An ongoing inventory shortage is driving record increases of monthly rents for single-family homes, CoreLogic says.

The price of single-family rental homes continues to spike in the U.S., particularly in the country’s Sun Belt.

Red-hot Miami led the pack, with prices climbing 41 percent in March compared to the year before, according to the latest report on single-family rentals from CoreLogic. 

While analysts have been waiting to see whether rent prices would taper off amid a shifting market, a new analysis found rent rose 13.6 percent, driven primarily by low inventory and high home sale prices.

“A shortage of single-family properties available for rent has plagued the market, pushing rents up at record-level rates,” said Molly Boesel, principal economist at CoreLogic. “The number of single-family rental properties listed in early 2022 was well below pre-pandemic levels and still shrinking from one year ago.”

It was the second report in less than a month to confirm that rents are rising faster than ever this year.

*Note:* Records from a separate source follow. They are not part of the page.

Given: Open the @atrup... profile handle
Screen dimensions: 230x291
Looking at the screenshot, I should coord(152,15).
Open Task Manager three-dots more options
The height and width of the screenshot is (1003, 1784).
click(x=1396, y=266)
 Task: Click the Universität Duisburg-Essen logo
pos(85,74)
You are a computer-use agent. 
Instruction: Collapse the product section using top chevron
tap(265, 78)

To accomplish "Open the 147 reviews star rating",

Zumper reported that all rents rose at nearly double the rate from the year before to start 2022.

The growth rate for single-family homes was more than triple that recorded in March 2021, and more than four times higher than the increase in March 2020, according to the CoreLogic report.

The country’s Sun Belt — particularly several markets in Florida — are seeing the fastest growth, at times growing at three or four times the national rate.

Several of the markets where rent is rising fastest also saw significant interest by real estate investors who have flocked to markets off of the nation’s coasts, sometimes buying whole neighborhoods of single-family homes and renting them out.

“Rent price appreciation slowed in early 2020 due to the uncertainty surrounding the coronavirus (COVID-19) pandemic but rebounded by autumn of that year to surpass its pre-pandemic rate,” the report said.

Homes that are 100 percent to 125 percent of the regional median rose fastest, at 14.6 percent year-over-year.

Rent for homes classified as lower-priced, meaning they cost 75 percent or less than the regional median price, rose the least, at 3.3 percent.

Fastest rent growth, March 2022

  • Miami: 40.7 percent
  • Orlando: 24.6 percent
  • Phoenix: 18.6 percent

Washington and St. Louis saw the lowest annual price increase for the month, at 7.6 percent and 7.5 percent, respectively.

The report found that the gap in price growth between single-family and attached homes has closed.